Working in enterprise situations, you hear a lot about build vs buy: is it cheaper to create an IT solution yourself, or buy-in a solution from a third-party? It’s not always down to cost, obviously – other factors apply like requirements, security, privacy, integration into other systems, the supplier’s financial solidity, etc.

But ultimately, those are the two options. And they apply as much to the indiehacker community as to the enterprise one.

Let me give you an example:

I’ve been looking into building the mobile app for Notifium. I’m not a natural mobile developer and turning raw code into a compiled application for the app stores can be complex, particularly with Apple. So I’ve looked at a few solutions to help out on this.

The first was Ionic. They are a huge player in the mobile app space, and rightly so. They’ve brought a lot of value to the community, but are now very much gearing up to the larger customers, which puts even their cheapest “mobile build” solution out of the price bracket that smaller indie creators can afford, particularly if they’re in countries where the US dollar is expensive to buy with.
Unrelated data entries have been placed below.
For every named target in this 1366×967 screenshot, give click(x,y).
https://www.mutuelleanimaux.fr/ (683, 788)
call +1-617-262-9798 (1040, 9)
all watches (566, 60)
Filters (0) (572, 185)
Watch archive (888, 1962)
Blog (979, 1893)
Additionally, from a personal point of view, I was using them for a while in the past, but then I hit a problem where my build was failing. So I reached out to support, who (to cut a long story short) said “it’s a problem with your app and we can’t offer you the detailed logs to help you try to fix it”.

That was the end of my relationship with all things Ionic.

So I just worked on the Android build for a while (which I can do on my Windows laptop), getting it to the point where I had a reliable process, then worked on the web UI for the admin tool. I’ve now come back to the mobile app, and need to build for iOS.

I don’t have mac. And Apple, in their glorious wisdom, have decided that you can’t submit an app to their app store unless you do it from a mac.

(This kind of thing is one of many reasons why I’ll never have an Apple product, ironically).

As a result, I’m currently trying Bitrise. I like Bitrise. They’ve been around for years, have a very flexible build process, support iOS builds and submission to the app store, so they tick all the boxes.

I built an template app using Cordova (the framework I’m using to build the mobile apps) – just a “hello world” kind of app, and it built on Bitrise without any issue.

Fantastic, I thought.

So I imported the actual Notifium app, and I hit a permission issue. Not with my code, but with Bitrise’s standard Cordova build workflow, and a standard Cordova set of files. So now we’re bouncing back and forth doing debugging via support tickets, which is a painful process.

So whilst that’s dragging along, I’m now renting a virtual Mac to see if I can get a process working that at least:

A. Works

B. I can debug

C. I can debug *quickly*

…

And yet people wonder why indie hackers sometimes build their own solution rather than use someone elses.